◆ TASK PROMPT: In the records below, find the line holding "Task: Click the 25.98 length inch cell"; copy it and every line after it to the end, omitting all images.

--- DATASET EXTRACT ---

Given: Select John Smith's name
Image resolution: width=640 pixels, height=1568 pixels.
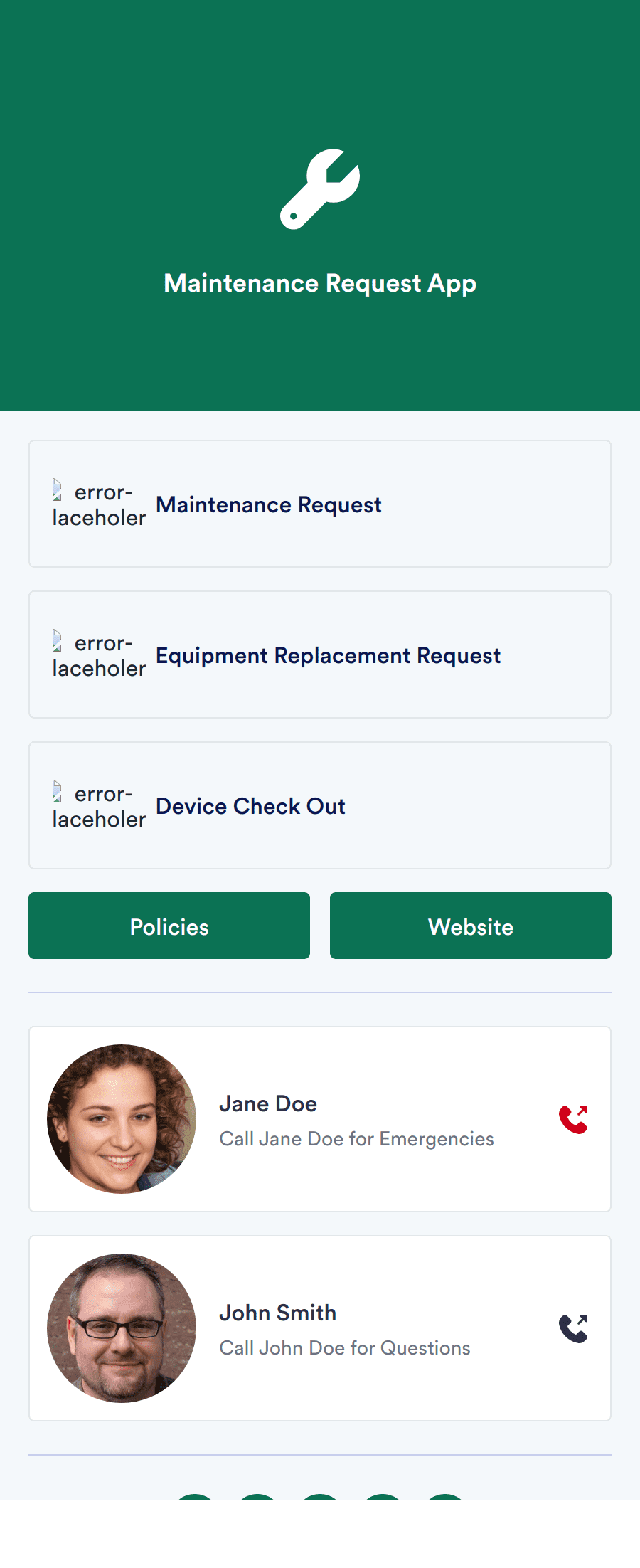Looking at the screenshot, I should pyautogui.click(x=277, y=1313).
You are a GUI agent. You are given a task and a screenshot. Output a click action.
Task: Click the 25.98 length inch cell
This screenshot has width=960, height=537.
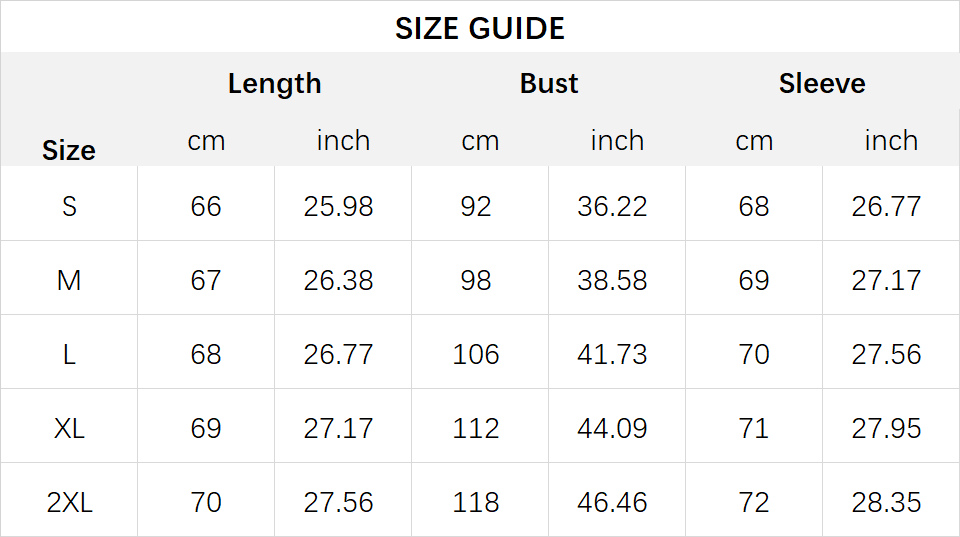point(338,206)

---

◆ RESPONSE AREA:
Task: Click the 25.98 length inch cell
This screenshot has width=960, height=537.
point(338,206)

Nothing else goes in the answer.